One of the Islamic State group’s fighters bent down and pressed his fingers to the side of her neck to check her pulse.
As her horrified neighbors watched, extremists threw a third stone at the young woman, who was accused of adultery. That one killed her.
It was, for those who witnessed it, the cruelest moment in Mosul’s two-year descent into fear, hunger and isolation. Before the siege, Iraq’s second-largest city was arguably the most multicultural place in Iraq, with a Sunni Muslim Arab majority but also thriving communities of Kurds, Shiites, Christians and Yazidis. Together, they had created Mosul’s distinct identity, with its own cuisine, intellectual life and economy.

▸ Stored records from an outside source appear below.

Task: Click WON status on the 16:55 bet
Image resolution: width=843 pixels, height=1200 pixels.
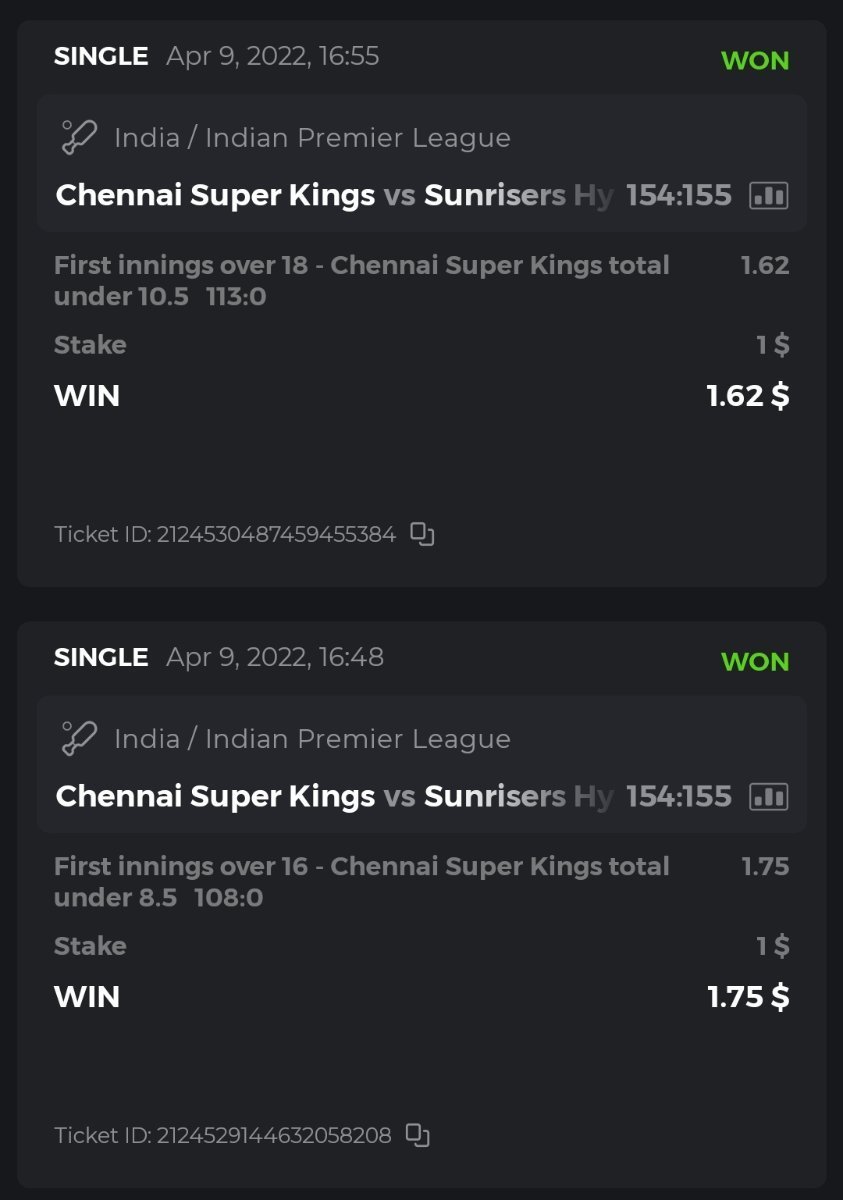Action: 755,61
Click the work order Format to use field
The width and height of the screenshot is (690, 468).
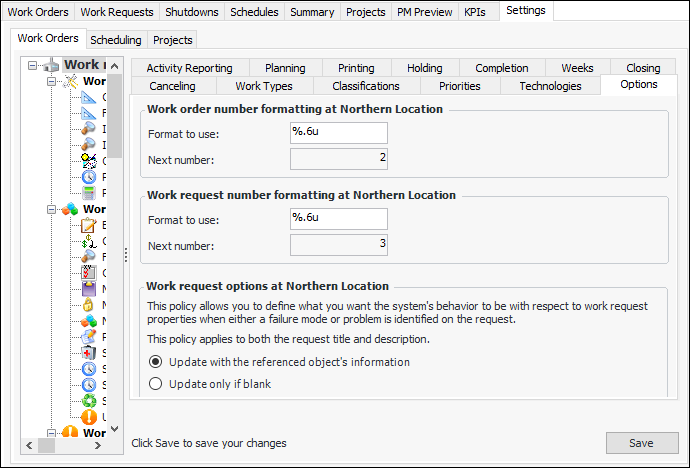point(338,133)
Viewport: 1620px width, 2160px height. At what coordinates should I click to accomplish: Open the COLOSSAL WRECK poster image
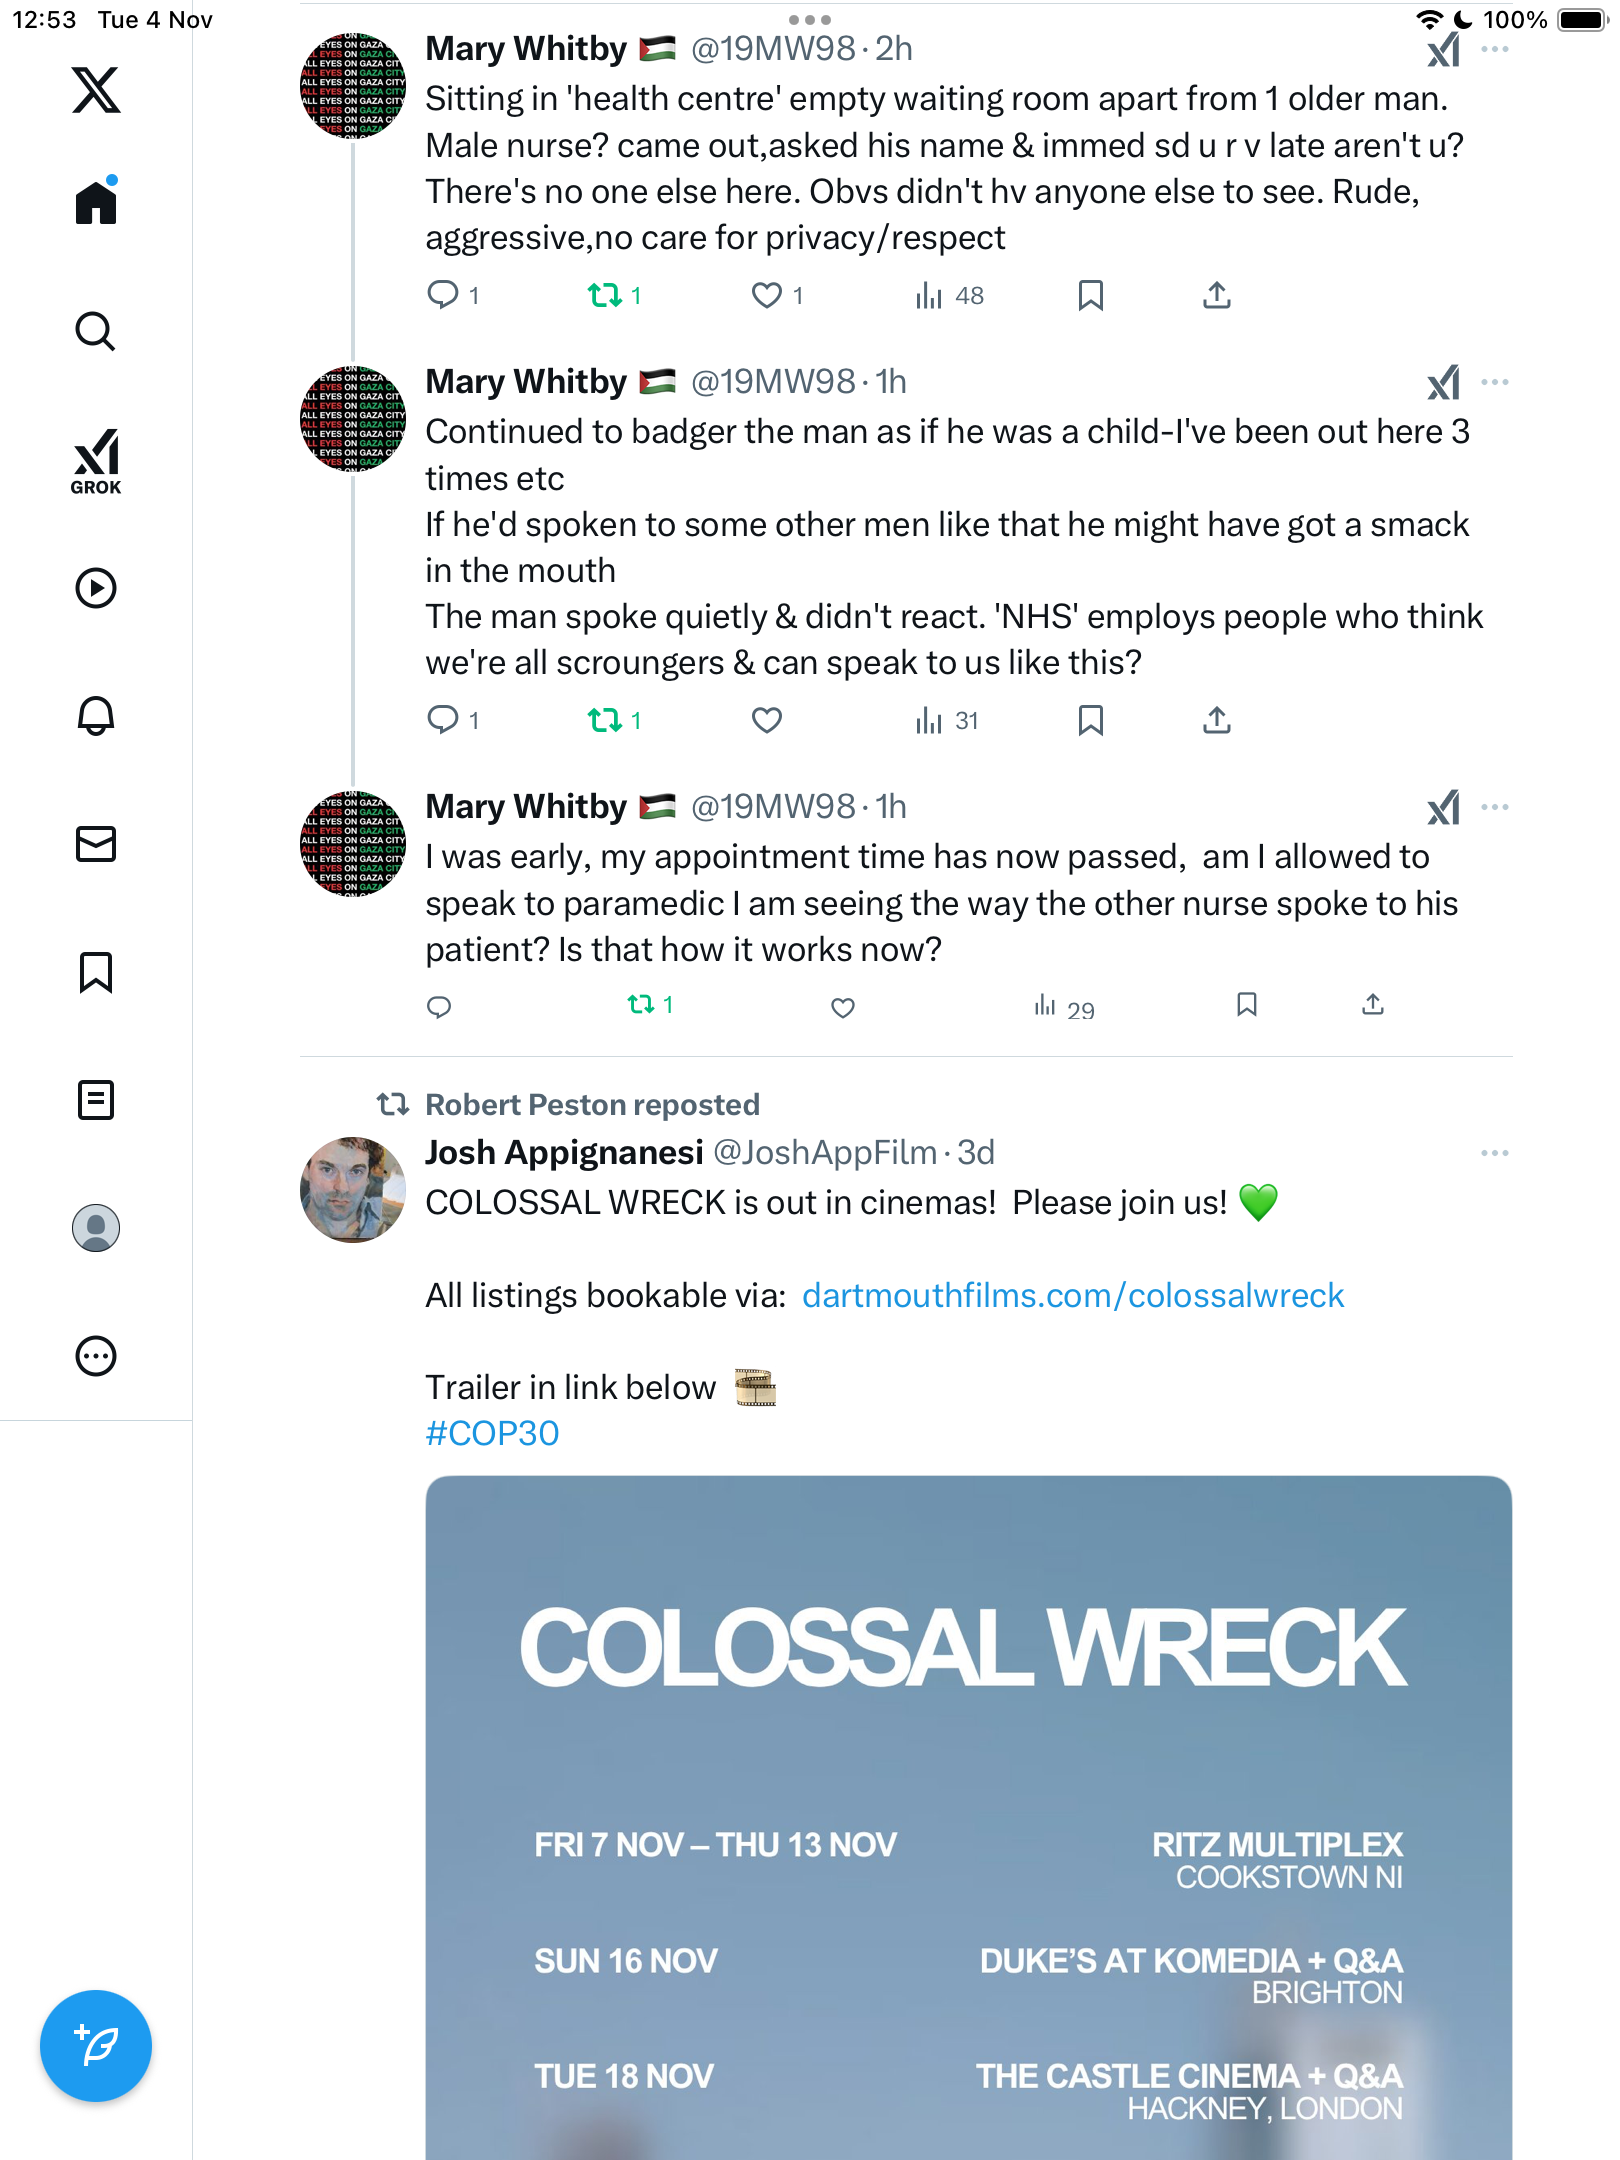click(968, 1817)
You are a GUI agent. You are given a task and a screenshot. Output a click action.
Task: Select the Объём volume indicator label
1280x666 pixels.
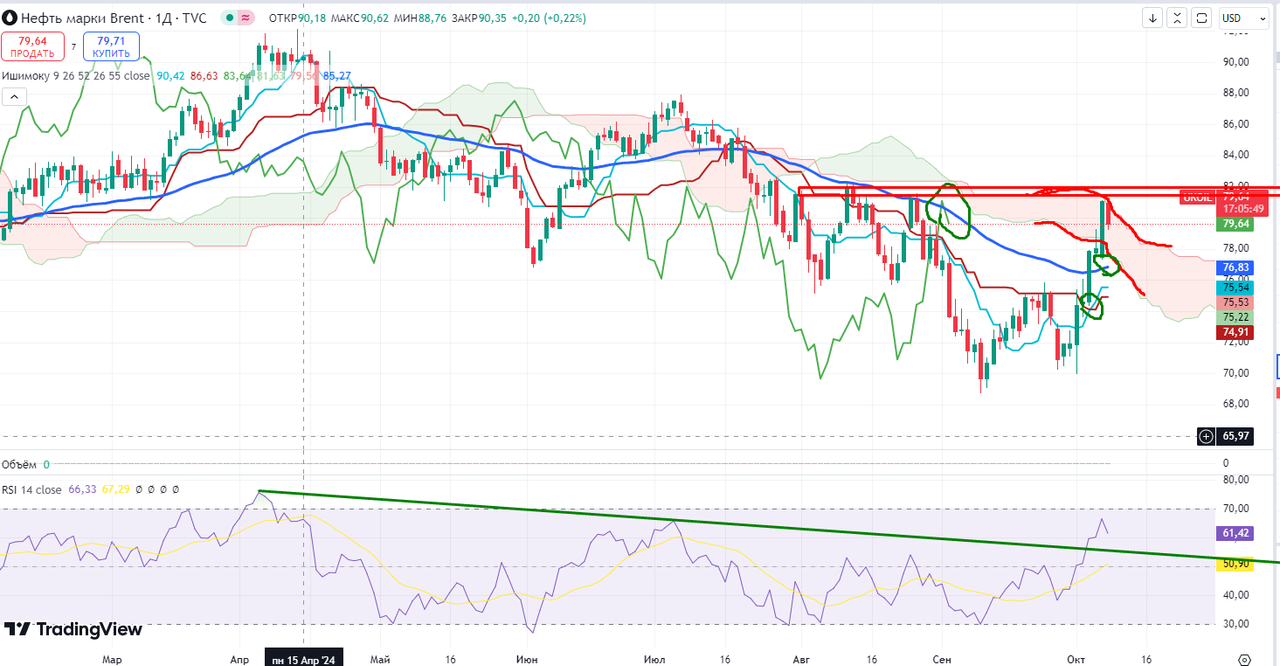pos(19,464)
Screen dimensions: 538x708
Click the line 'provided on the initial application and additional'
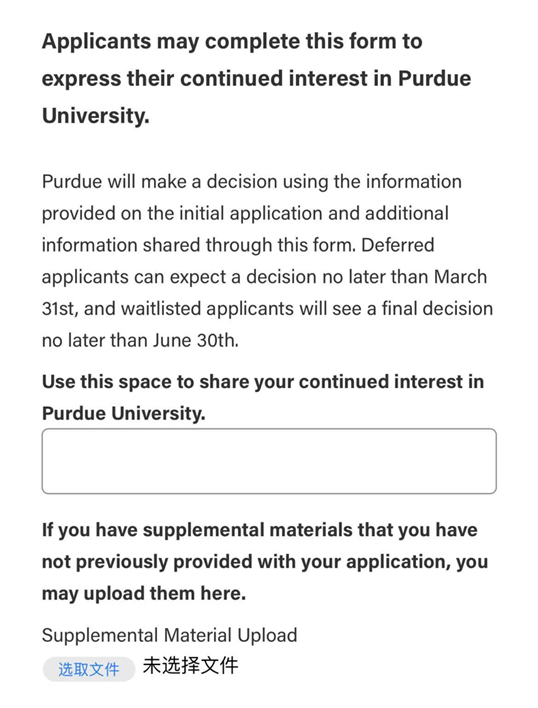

But the Islamic State group turned Mosul into a place of literal and spiritual darkness. It began with promises of order and a religious utopia that appealed to some, but over the course of 2 1/2 years, the militants turned crueler, the economy crumbled under the weight of war and shortages set in. Those who resisted watched neighbors who joined IS turn prosperous and vindictive. Parents feared for the brainwashing of their children. By the end, as Iraqi troops besieged Mosul, the militants hanged suspected spies from lampposts, and residents were cut off from the world.